A Justiça da Bolívia emitiu, na segunda-feira (25), uma ordem de prisão contra o ex-ministro da Presidência Juan Ramón Quintana , braço direito do ex-presidente Evo Morales.

A ordem de prisão foi expedida por “existirem indícios suficientes de que é autor e participante dos delitos de sedição, instigação à delinquência, terrorismo e financiamento do terrorismo”.

No início de novembro, Quintana disse que “a Bolívia iria se transformar em um grande campo de batalha, um Vietnã moderno”, caso o presidente fosse destituído.

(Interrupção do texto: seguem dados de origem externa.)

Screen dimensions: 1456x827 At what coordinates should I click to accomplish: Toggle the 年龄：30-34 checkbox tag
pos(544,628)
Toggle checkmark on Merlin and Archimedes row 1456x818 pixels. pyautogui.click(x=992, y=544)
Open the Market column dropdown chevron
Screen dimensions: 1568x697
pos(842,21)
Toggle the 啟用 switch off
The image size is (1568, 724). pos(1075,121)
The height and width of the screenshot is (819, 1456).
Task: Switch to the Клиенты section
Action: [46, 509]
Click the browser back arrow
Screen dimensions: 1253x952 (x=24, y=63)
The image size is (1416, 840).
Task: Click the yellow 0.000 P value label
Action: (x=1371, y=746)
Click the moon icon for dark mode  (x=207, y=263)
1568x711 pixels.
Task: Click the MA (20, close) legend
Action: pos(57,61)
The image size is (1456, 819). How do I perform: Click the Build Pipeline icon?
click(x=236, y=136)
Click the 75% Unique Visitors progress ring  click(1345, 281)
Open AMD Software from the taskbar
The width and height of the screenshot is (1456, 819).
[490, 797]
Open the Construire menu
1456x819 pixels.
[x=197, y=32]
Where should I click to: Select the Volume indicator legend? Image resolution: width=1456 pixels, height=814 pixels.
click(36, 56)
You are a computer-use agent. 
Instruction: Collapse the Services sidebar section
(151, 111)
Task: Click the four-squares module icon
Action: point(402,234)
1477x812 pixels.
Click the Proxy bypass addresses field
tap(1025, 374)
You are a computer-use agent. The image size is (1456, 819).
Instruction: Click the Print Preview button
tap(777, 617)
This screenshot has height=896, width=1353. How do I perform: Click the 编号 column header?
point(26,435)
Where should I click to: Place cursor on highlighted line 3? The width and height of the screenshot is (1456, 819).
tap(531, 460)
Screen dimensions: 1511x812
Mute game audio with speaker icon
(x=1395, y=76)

“Iremos à caçada de Juan Ramón Quintada. Por que uma caça? Porque ele é um animal que está matando gente”, disse Arturo Murillo, ministro do Interior, afirmando também que as forças policiais e de Inteligência estavam atrás de Raúl Garcia, irmão do ex-vice-presidente Álvaro García.

Na semana passada, o ministro já havia apresentado um  pedido para o Ministério Público do país para que Morales também fosse processado por “rebelião e terrorismo”. A ação tem como origem um áudio em que o ex-presidente supostamente convoca seus apoiadores a cercar La Paz. Morales disse que a gravação foi manipulada.